Солнце скрылось за деревьями, еще немного — и наступит ночь. Вовремя мы добрались сюда, ничего не скажешь.
В избушке уютно пахло какими-то душистыми травами. Злой Лес, надо отдать ему должное, настоящий кладезь для знахаря. Такие травки есть, мертвого на ноги поставят. Хоть и без толку это, все равно священник обратно уложит, потому как не дело это, чтобы мертвецы по деревне шатались.
— Голодные, небось? — спрашивает старая.
— Не без того, — соглашаюсь я. Хоть и перекусили мы, но времени прошло изрядно с тех пор. Да и обидится хозяйка, если от угощения откажемся.
Обед неприхотлив, какая-то похлебка, кажется, без мяса даже, да ячменная каша. Немного стыдно объедать старушку, ей бы этого на неделю хватило, а так придется снова готовить. Можно было бы мясо отдать, да только на кой оно ей, когда зубов нет? Разве что, кота побаловать, так он, наверное, и мышами неплохо кормится.
Черпаю ложкой похлебку. Вкусно!
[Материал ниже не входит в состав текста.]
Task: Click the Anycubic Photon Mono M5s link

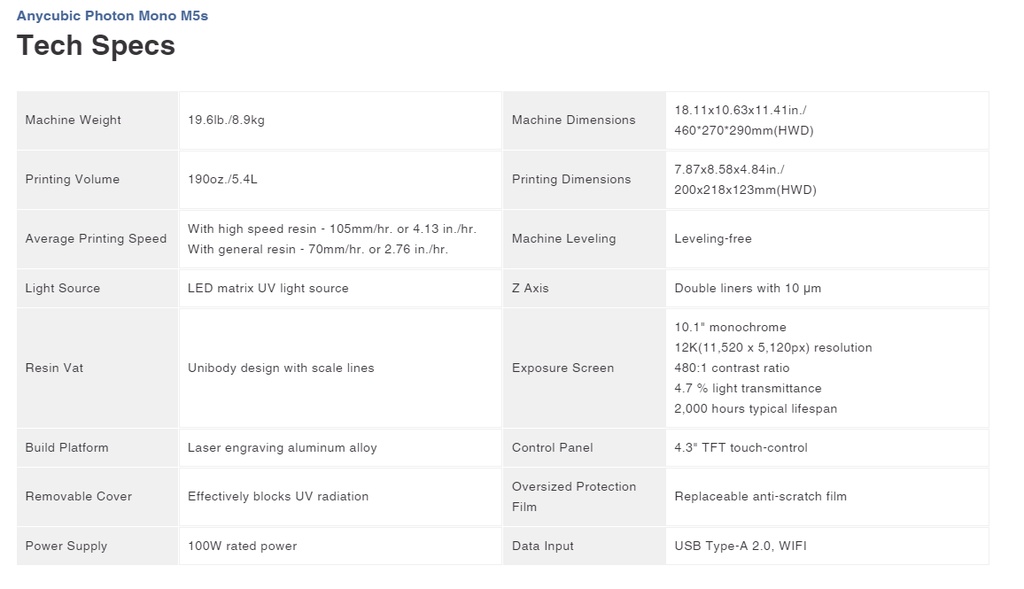Action: [x=112, y=16]
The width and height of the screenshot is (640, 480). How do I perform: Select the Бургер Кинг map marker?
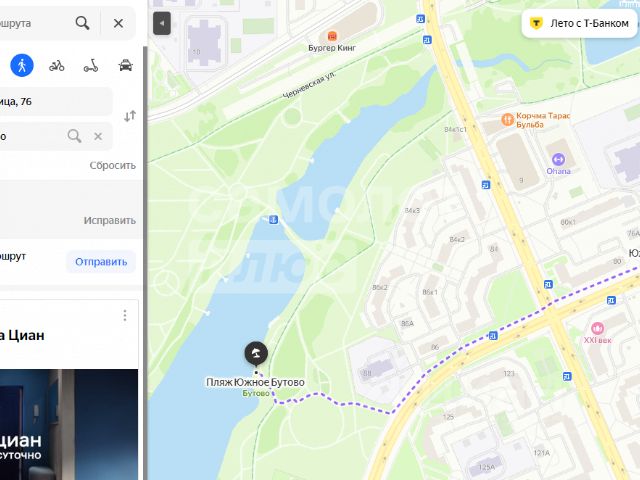pyautogui.click(x=333, y=36)
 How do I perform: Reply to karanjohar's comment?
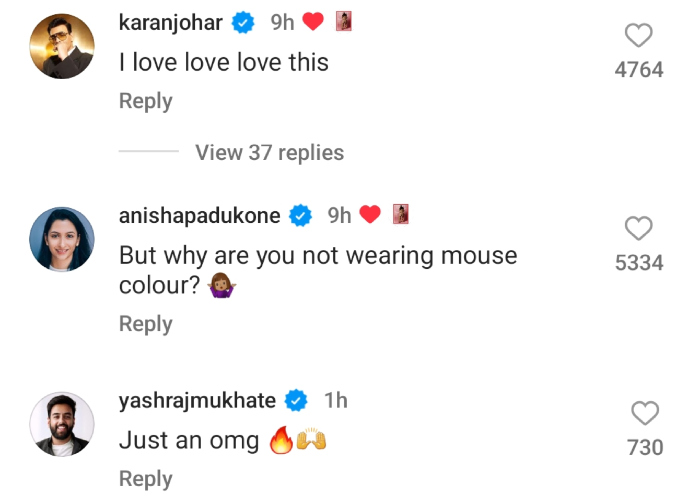click(x=145, y=101)
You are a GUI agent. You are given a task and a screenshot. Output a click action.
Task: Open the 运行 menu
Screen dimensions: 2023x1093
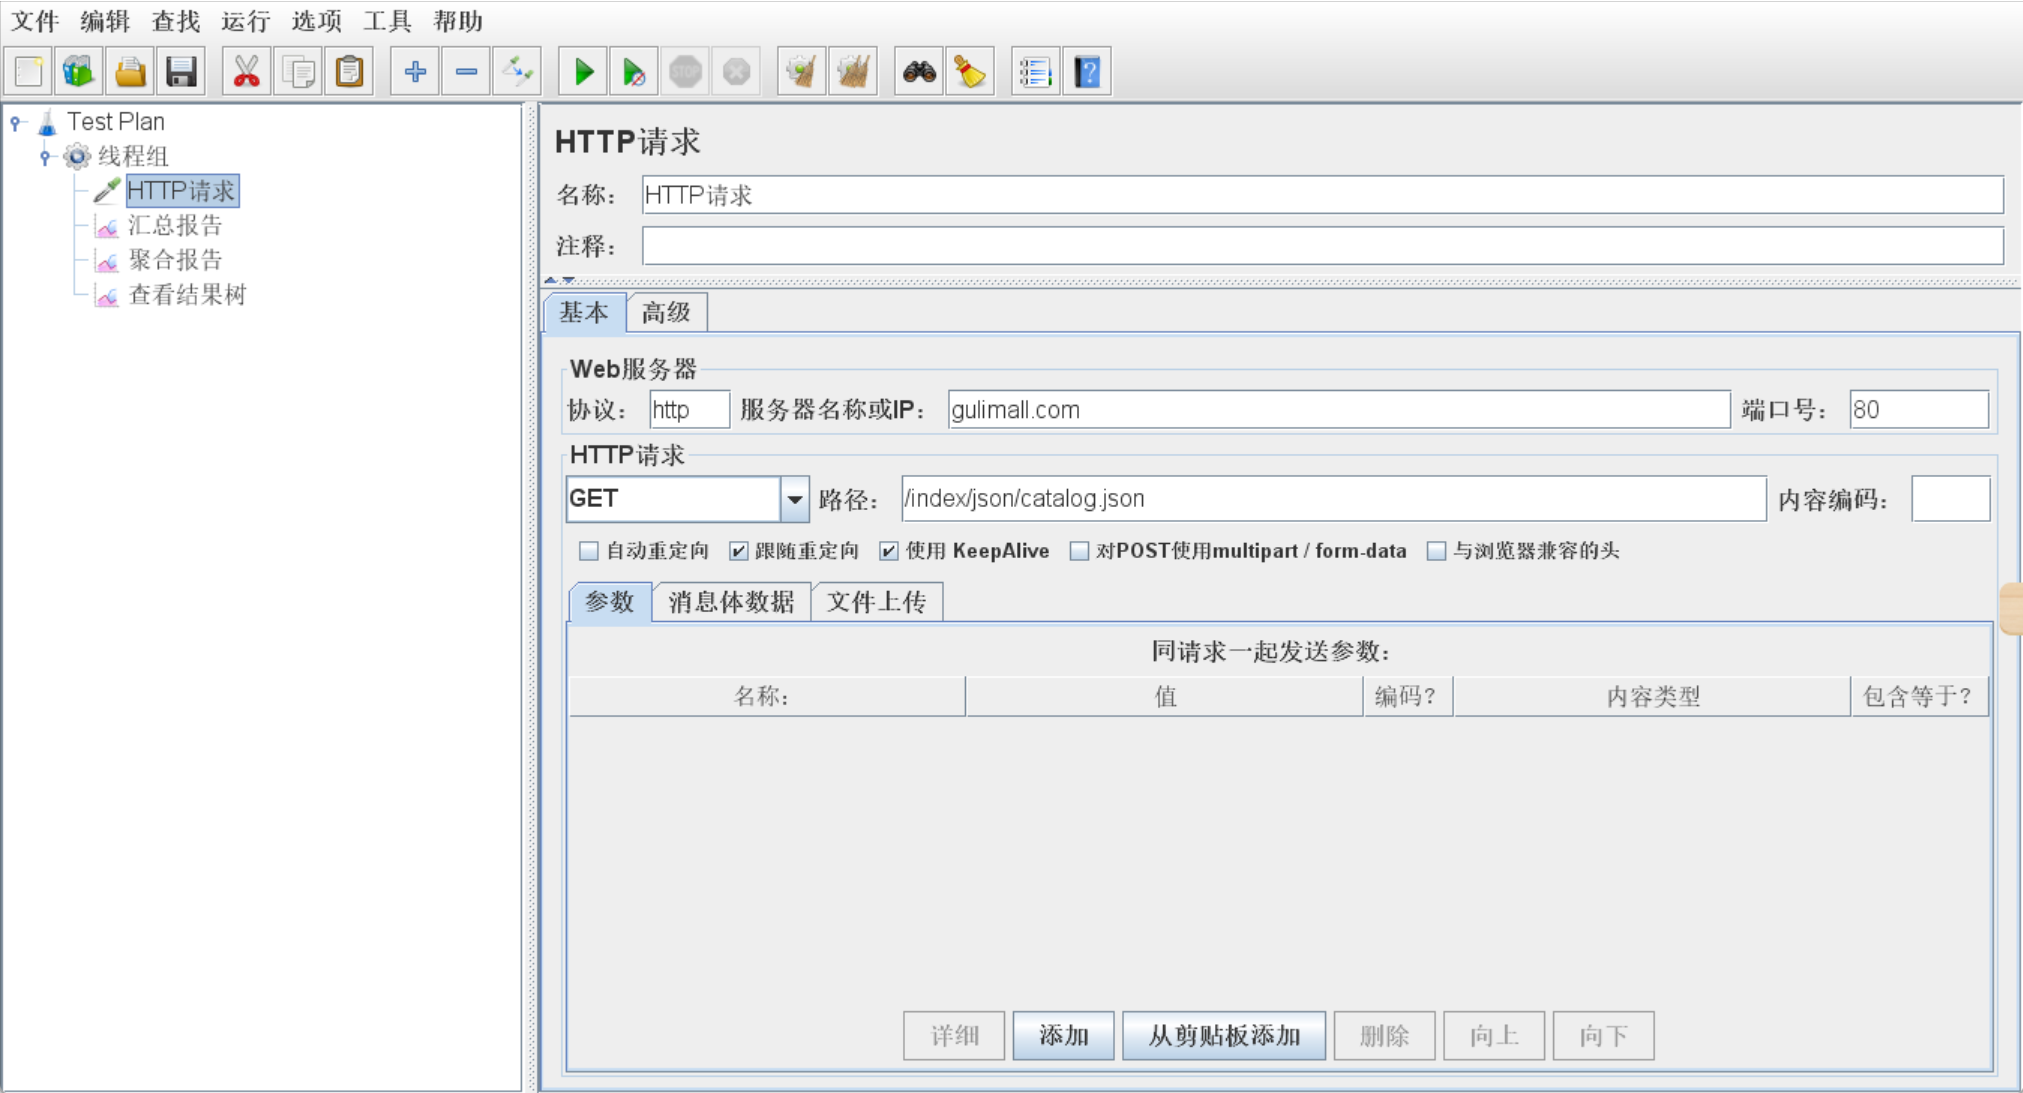pyautogui.click(x=246, y=21)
Умеет старая готовить, что тут скажешь. Вроде, и мяса нет, а без мяса обед — не обед, и все равно оторваться не можешь. С сожалением смотрю на опустевшую плошку, которую баба Керга тут же наполняет парующей кашей. Пододвигает ко мне горшочек меда. Эге, а это лакомство откуда? Не припомню я, чтобы старая пасеку держала. Или она, вроде медведя, пчелиные гнезда очищает от излишков сладкого?
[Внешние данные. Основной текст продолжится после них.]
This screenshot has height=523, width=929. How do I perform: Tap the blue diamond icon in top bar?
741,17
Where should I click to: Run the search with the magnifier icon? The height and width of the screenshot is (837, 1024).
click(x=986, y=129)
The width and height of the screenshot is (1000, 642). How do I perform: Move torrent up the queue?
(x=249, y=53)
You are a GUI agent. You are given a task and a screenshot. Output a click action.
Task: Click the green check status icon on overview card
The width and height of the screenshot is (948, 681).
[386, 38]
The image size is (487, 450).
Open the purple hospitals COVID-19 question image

— Что дома то не сидится? — ласково спрашивает старушка. — Да еще чужих притащил… Сгинут ведь, пропадут ни за что…
— Ну, нас так просто не съешь, — бодро говорит маг, но как-то фальшиво, неискренне. — Мы, почтенная, тоже кое-что умеем.
— Знаю, — легко соглашается Керга. — Только вот Лесу без разницы, умеешь ты что, или бесталанным родился. Схарчит он тебя, хороший мой, и ту что рядом с тобой, тоже схарчит. Сила в вас обоих немалая, чую, а вот распорядиться ею здесь вы не сумеете. Не обучены, потому что.
— Ты и научи, бабушка, — говорит Релли, глядя ведунье в глаза.
— А и научила бы, хорошая моя, — качает головой старая. — Коли осталась бы ты на пару годков хотя бы. Только вы, молодые, спешите вечно, где ж вам усидчивости взять, науке моей внимать?
Мелкая смущенно замолкает. В самом деле, пара лет — это почти вечность. Тут завтра не знаешь, жив ли останешься, что уж о таком сроке говорить?
— Мне их сберечь надо, баба Керга, — говорю.
— Тогда присматривай за ними крепче, хороший мой. К тебе-то Лес уже притерпелся, привык, а вот насчет них любопытствует. Посмотреть хочет, кто такие, на что способны. А говорить с ним вы не умеете…
Это точно. Даже я, уж на что самый, что ни на есть, местный, говорить с Лесом не умею. Драться — да. Убегать — всегда пожалуйста. Прятаться — запросто, да так, что сам потом себя с трудом нахожу. А вот говорить — нет, не могу. Не знаю того языка, на котором он бы меня понял. А вот старая — знает. Потому-то через ее частокол ни одна тварь не переберется, несмотря на то, что избушка ее посреди Злого Леса стоит.